Excerpted records »
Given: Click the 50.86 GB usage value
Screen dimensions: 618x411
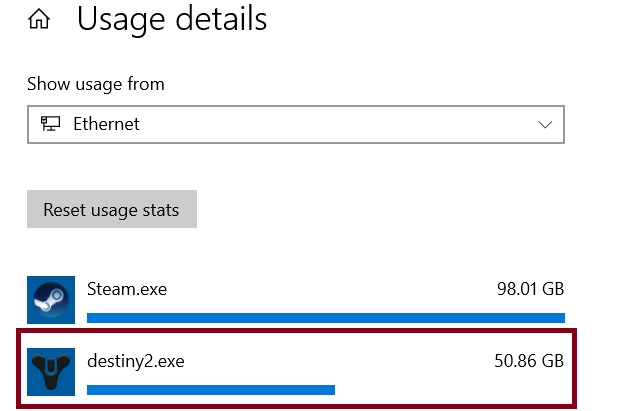Looking at the screenshot, I should point(529,361).
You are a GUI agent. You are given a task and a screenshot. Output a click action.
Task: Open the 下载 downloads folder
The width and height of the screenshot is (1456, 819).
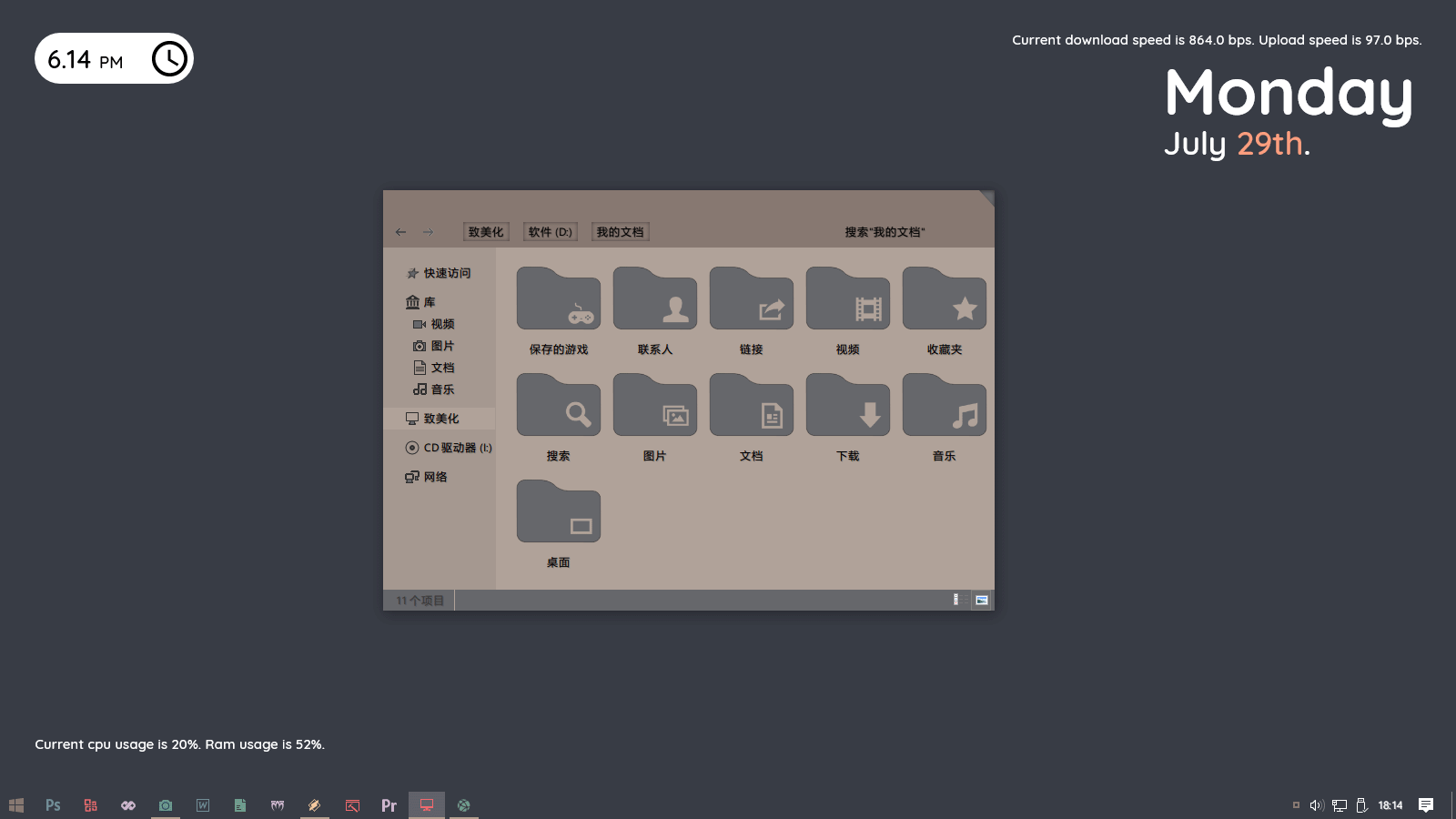point(847,407)
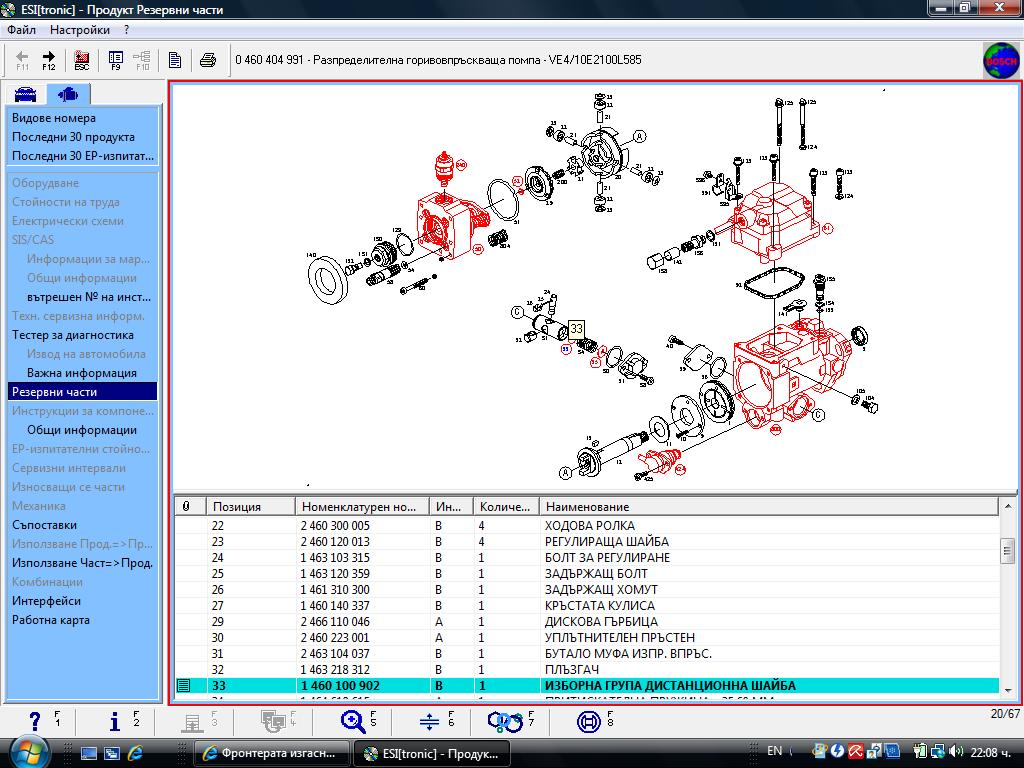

Exercise details » Leave the pictures aside and transcribe only the lines from the one holding "The width and" through the final line of the records above.

Output »
The width and height of the screenshot is (1456, 819).
point(847,407)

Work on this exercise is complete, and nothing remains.